Pre-procedural identification of origin was fulfilled using surface ECG. PVB transition in chest leads was very helpful, as V1, V2 transition was associated absolutely with LV ectopics, the same for V4-V6 transition which predicted RV origin, thirty one patients transition at lead V3, 22 of them were mapped in LVOT and aortic sinuses. Inferior axis denoted exclusively outflow tract ectopics (n=76), while superior axis was encountered in the remaining four cases with non outflow origin.

RR' notching in lead AVL which was noticed in a single case, denoted Para-hissian origin, matching what stated by Zhang et al, that RSR' or RR' pattern in lead AVL predicts ectopics originating from the His bundle region with 94.87% and 100% positive predictive value respectively [9].

One of the different algorithms for ectopic localization is the V2 transition ratio. In the current study, the mean transition ratio for RVOT ectopics was 0.41 and 1.7 for LVOT PVBs with cut off value of ≤0.58 to predict RVOT PVB origin reaching a sensitivity of 88.24% and specificity of 87.50%. In the study conducted by Betensky et al., on 40 patients with outflow tract PVBs, the V2 transition ratio was higher for LVOT PVBs (1.27 ± 0.60 vs. 0.23 ±0.16) and a V2 transition ratio ≥0.60 was used as a cut of value of LVOT origin with 95% sensitivity and 100% specificity [7].

R wave duration index ˂0.3 supported RVOT origin with sensitivity of 82.35% and specificity of 76.47%, and R/S ratio with cut off value of ˂0.28 predicted RVOT PVB origin with sensitivity of 64.71% and specificity of 94.12%. which is supported in his study on 39 patients with outflow tract ectopics, R wave duration index of less than 0.5 and the R/S wave amplitude index of less than 0.3 predicted RVOT PVBs with 94.87 sensitivity and 100% positive predictive value. [9].

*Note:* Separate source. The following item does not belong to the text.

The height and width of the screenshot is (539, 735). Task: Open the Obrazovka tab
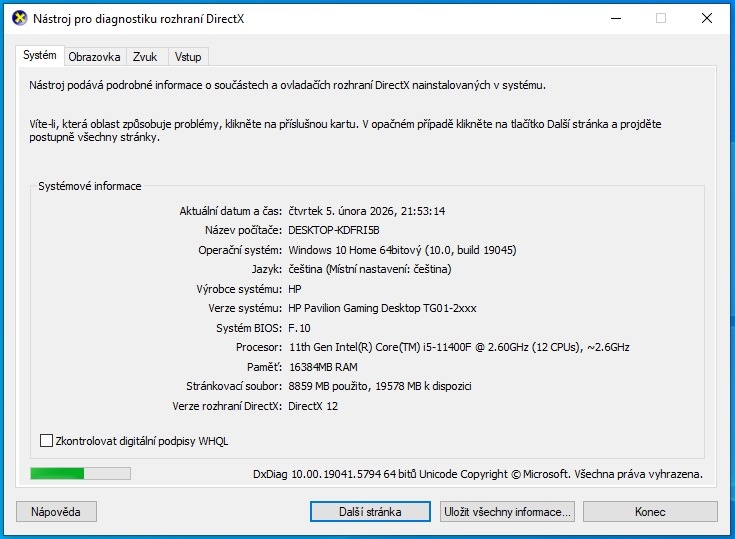pos(95,57)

With the aid of multivariate stepwise logistic regression we concluded that R wave duratiSSSon index <0.3 was the only significant independent predictorof RVOT origin. (P=0.0057).

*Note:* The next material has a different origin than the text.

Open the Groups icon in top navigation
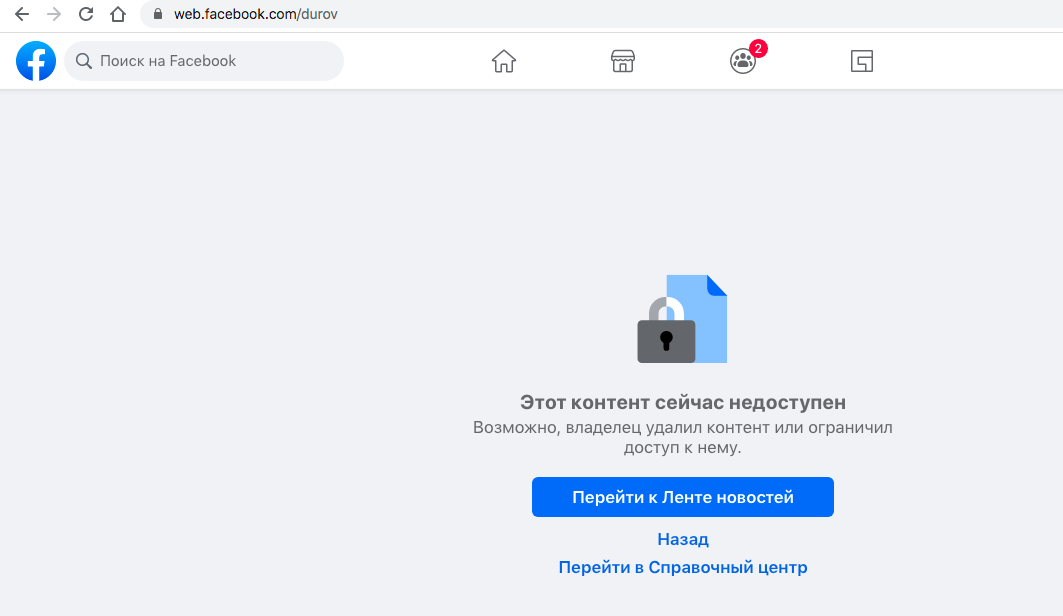Screen dimensions: 1063x616 click(x=742, y=62)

Differentiating septal from free wall origin of PVB was predicted using the ratio of PVB duration to preceding sinus beat duration, ratio ˃1.8 predicted free wall origin of PVB with sensitivity of 97.06% and specificity of 83.33%, which is comparable to Zhang et al finding, that a PVB-QRS width/the preceding sinus beat width ≥1.9 denoted PVBs originating from the free wall with 94.44% sensitivity and 77.27% positive predictive value. [9].

Radiofrequency ablation is an effective and practical tool to eradicate outflow tract ventricular ectopics regardless their origin and the presence or absence of structural heart disease. Accurate localization of PVB origin is feasible using surface ECG with positive impact on acute procedural success as well as reducing procedural time.

Small study size and lack of facilities for epicardial mapping were the main limitations of our study.